# Video konvertieren



## User123 (26. März 2011)

Hallo,

da After Effects CS4 bei mir nicht wirklich gut mit AVCHD-Dateien umgehen kann, möchte ich diese Dateien zu einem normalen Full HD Video umkonvertieren. Dafür benutze ich das Programm XMedia Recode. Jetzt stellt sich bei mir die Frage, welches Dateiformat standardmäßig für Full HD-Videos benutzt wird bzw. am wenigsten Verlust hervorruft. Ist vielleicht sogar wmv dafür geeignet?


----------



## chmee (4. April 2011)

(wmv) Zum Schneiden und Bearbeiten mit Sicherheit nicht. Es gibt einige Codecs, die fürs Bearbeiten entwickelt wurde, zB Intermediates, Cineform Prospect HD, HuffYUV etc pp..
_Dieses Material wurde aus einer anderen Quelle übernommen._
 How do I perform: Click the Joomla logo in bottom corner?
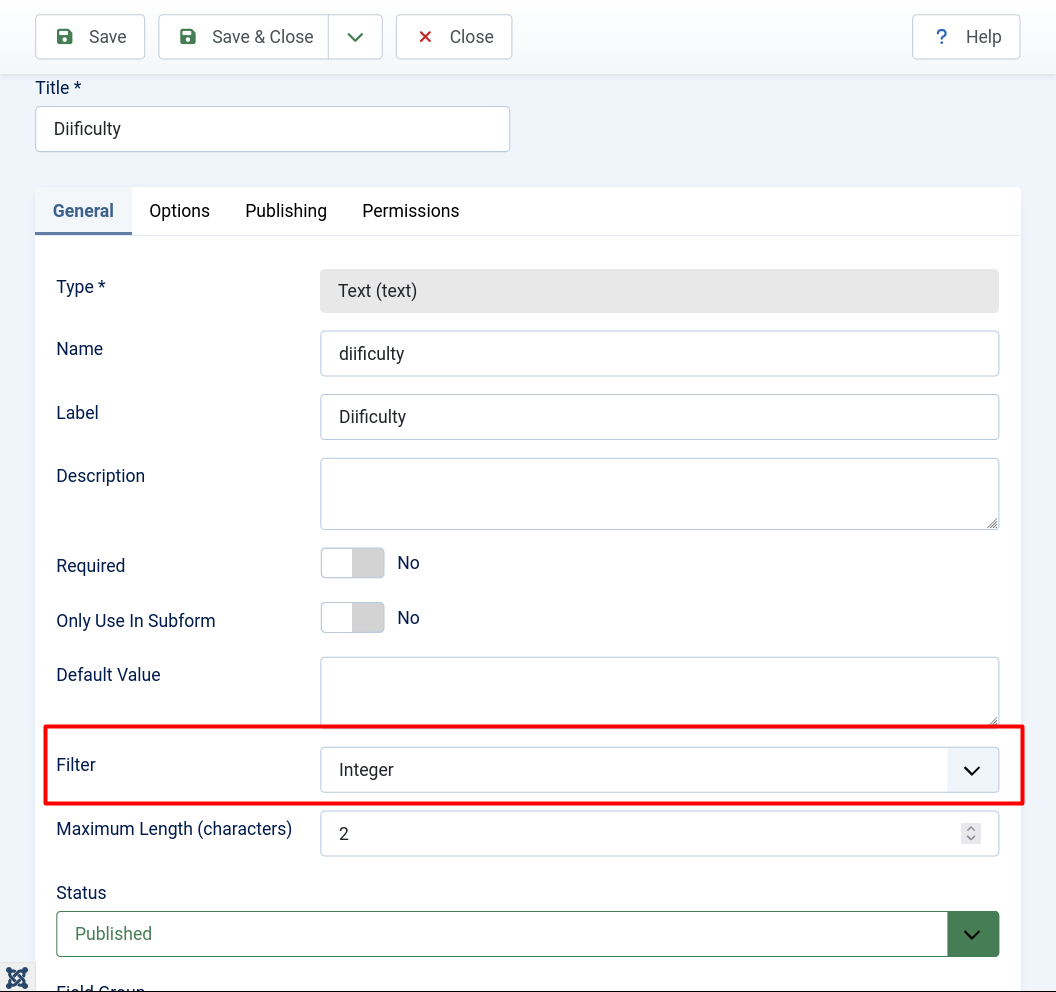[x=17, y=977]
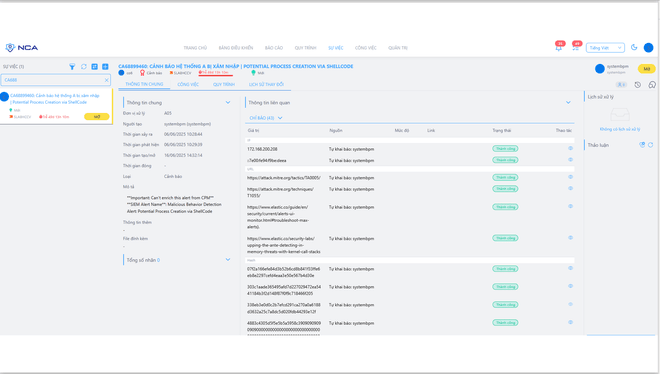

Grad After Effects erwacht erst so richtig zum Leben, wenn die Filmdaten möglichst wenig komprimiert sind. Premiere dagegen kann mit einigen Codecs (auch AVCHD) ganz gut umgehen.

mfg chmee


----------



## User123 (8. April 2011)

Ist unkomprimiertes AVI auch geeignet?


----------



## chmee (10. April 2011)

Ja. Du müsstest etwa bei 120MB/sek (bei FullHD) landen 

mfg chmee


----------



## DJOD1N (14. April 2011)

Schau mal hier rein Klicken! hab da ne Lösung mit dem Konverter gefunden müßte interesant für dich sein.

MfG: DJOD1N


----------



## User123 (17. April 2011)

Danke, für die Antwort. Somit hat sich das Problem gelöst. Das Programm XMedia Recode habe ich auch schon ausprobiert, wusste aber nicht, welches Format gut geeignet ist.


----------



## brad000123 (21. April 2012)

Weiß jemand wie die dieses Video gemacht haben? Ich würd gern die Technik wissen:


----------



## chmee (21. April 2012)

@brad Link vergessen..


----------